Beyond Brexit: a programme for UK reform

Pub. Date
30 October, 2019

We not only live in interesting times but also dangerous ones. The weaknesses of the post-war consensus on macroeconomic control was laid bare by Dow’s (1964) magisterial analysis and the subsequent implosion of demand management in the 1970s (see Blackaby, 1978; and Britton, 1991). It is becoming clear that we have now also lived through a near break-down of the liberal rules-based consensus that has dominated the subsequent period of policy making.

Rules for countercyclical monetary and fiscal policy have not been sufficient to lay the foundations for a sustained growth in living standards or a perception that such a return to growth is around the corner (see Chadha et al., 2016). Growth in other and distant parts of the world has not only imparted a disruptive shock to advanced economies such as the UK but also changed fundamentally the relative importance of the UK in the matrix of world power (see Chadha, 2017).

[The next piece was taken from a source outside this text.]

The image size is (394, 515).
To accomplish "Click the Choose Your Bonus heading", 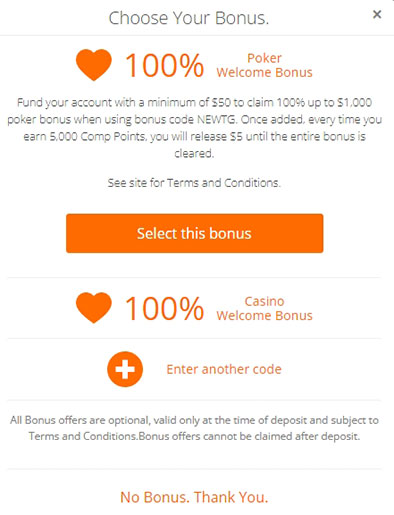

The effects of the 2007–8 financial crisis, at which the UK found itself at the epicentre, have been controlled but much of the scarring remains. Whilst jobs have been created and standards of living have been stabilised, the lack of investment has left the country in need of social and enabling capital and has meant that the economy has not been projected onto a particularly dynamic trajectory. Economic performance has continued to be moribund and lacking in any great dynamism. The failures have built up resentment towards both expert and political classes and perhaps quite rightly.

Put simply, the correction of short-term macroeconomic policy did not translate into the correction of long-term economic problems. And so against this background the Institute asked Llewellyn Consulting and Gatehouse Advisory Partners to commission a special collection of papers on the problems faced by Britain that go beyond Brexit per se for our 250th issue. The papers under the auspices of the newly established Policy Reform Group provide an agenda for the reform of the British political, economic and administrative landscape that will help secure a more robust future for the peoples of these islands.

REFERENCES
Blackaby, F.T. (1978), British Economic Policy, 1960–74, Cambridge: Cambridge University Press.
Britton, A. (1991), Macroeconomic Policy In Britain, 1974–87, Cambridge: Cambridge University Press.
Chadha, J.S. (2017), ‘The economic landscape of the UK’, National Institute Economic Review, 240, F4–13. [Also available as a Gresham Lecture, 1 June 2017, https://www.gresham.ac.uk/ lectures-and-events/the-policy-responses.]
Chadha, J.S., Chrystal, A., Pearlman, J., Smith, P. and Wright, S. (eds) (2016), The UK Economy in the Long Expansion and its Aftermath, Cambridge: Cambridge University Press.
Dow, J.C.R. (1964), The Management of the British Economy, 1945– 1960, Cambridge: Cambridge University Press.